- Artwork for one of the UK vinyl releases, also used for European and Australian releases

Single by Bros

from the album The Time
- B-side: "Astrologically"
- Released: 17 July 1989
- Studio: Sarm West (London, England)
- Length: 3:33
- Label: CBS
- Songwriters: Matt Goss; Luke Goss; Nicky Graham;
- Producer: Nicky Graham

Bros singles chronology
| "Cat Among the Pigeons" / "Silent Night" (1988) | "Too Much" (1989) | "Chocolate Box" (1989) |

Music video
- "Too Much" on YouTube

= Too Much (Bros song) =

1989 single by Bros

"Too Much" is a song by the British pop band Bros, released on 17 July 1989, by CBS. It was the band's first and most commercially successful single from their second album, The Time (1989). The song achieved significant chart success, reaching number one in Ireland and number two on the UK Singles Chart, where it was subsequently certified silver.
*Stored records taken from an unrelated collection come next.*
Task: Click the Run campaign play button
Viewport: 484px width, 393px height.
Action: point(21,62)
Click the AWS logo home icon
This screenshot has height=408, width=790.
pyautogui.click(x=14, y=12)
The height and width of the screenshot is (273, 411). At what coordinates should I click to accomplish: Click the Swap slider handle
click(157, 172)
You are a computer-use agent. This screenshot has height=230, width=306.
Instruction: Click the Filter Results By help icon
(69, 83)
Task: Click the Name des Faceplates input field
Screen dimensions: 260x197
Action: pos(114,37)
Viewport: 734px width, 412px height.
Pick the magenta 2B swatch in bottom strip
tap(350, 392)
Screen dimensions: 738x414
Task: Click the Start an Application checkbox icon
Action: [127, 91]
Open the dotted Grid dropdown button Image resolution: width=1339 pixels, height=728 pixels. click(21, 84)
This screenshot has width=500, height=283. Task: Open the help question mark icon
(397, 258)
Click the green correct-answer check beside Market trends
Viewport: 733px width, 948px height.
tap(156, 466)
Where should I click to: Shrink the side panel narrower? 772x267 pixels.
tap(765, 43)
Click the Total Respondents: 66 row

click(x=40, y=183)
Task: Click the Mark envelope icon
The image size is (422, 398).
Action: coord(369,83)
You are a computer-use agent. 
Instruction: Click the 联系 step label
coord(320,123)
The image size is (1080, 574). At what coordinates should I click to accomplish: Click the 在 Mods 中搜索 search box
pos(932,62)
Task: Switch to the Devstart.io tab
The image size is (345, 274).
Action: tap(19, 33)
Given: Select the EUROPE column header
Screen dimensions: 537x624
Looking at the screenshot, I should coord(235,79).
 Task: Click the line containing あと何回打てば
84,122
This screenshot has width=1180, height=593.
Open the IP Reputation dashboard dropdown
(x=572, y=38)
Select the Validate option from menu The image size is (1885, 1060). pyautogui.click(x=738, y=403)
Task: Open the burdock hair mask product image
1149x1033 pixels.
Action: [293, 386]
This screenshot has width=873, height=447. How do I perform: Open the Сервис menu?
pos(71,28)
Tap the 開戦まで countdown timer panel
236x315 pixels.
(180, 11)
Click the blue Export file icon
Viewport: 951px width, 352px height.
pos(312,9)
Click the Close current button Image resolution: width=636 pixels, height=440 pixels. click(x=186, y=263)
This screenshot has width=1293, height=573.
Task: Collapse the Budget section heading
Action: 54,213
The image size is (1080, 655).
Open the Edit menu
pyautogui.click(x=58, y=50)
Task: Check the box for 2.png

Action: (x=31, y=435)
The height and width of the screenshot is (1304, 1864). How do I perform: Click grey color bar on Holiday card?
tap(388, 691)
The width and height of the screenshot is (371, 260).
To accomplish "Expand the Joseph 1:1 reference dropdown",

The single performed well across Europe and in Australia but marked the band's last appearance in the UK top five.

==Critical reception==
Upon release David Giles of British magazine Music Week reviewed the single positively and wrote: "This single is a lot raunchier than their previous releases, with intrusions of loud guitar and clattering rhythm helping to enhance the distinctly bluesy vocal."

==Music video==
The video for the single was directed by Colin Chilvers, who also directed Michael Jackson's "Smooth Criminal" video, and produced by Nick Verden in the south of France, in and around Nice.

==Track listings==
- UK 7-inch and cassette single
1. "Too Much" – 3:33
2. "Astrologically" – 3:29

- UK 12-inch and CD single
3. "Too Much" (extended version) – 6:42
4. "Too Much" – 3:33
5. "Astrologically" – 3:29

==Credits==
- Nicky Graham – producer
- Paul Wright – engineer
- Tom Lord-Alge – mix of "Too Much"

==Charts==

===Weekly charts===

| Chart (1989) | Peak position |
|---|---|
| Australia (ARIA) | 11 |
| Belgium (Ultratop 50 Flanders) | 21 |
| Denmark (IFPI) | 3 |
| Europe (Eurochart Hot 100) | 7 |
| Europe (European Hit Radio) | 10 |
| Finland (Suomen virallinen lista) | 4 |
| France (SNEP) | 37 |
| France Airplay (SNEP) | 37 |
| Ireland (IRMA) | 1 |
| Israel (IBA) | 9 |
| Italy (TV Sorrisi e Canzoni) | 47 |
| Netherlands (Single Top 100) | 42 |
| New Zealand (Recorded Music NZ) | 6 |
| Spain Airplay (Top 40 Radio) | 17 |
| Switzerland (Schweizer Hitparade) | 24 |
| UK Singles (Official Charts) | 2 |
| UK Airplay (Music & Media) | 1 |
| West Germany (GfK) | 28 |

===Year-end charts===

| Chart (1989) | Position |
|---|---|
| Israel (IBA) | 62 |
| UK Singles (OCC) | 75 |

==Certifications==

| Region | Certification | Certified units/sales |
| United Kingdom (BPI) | Silver | 200,000^{^} |
^{^} Shipments figures based on certification alone.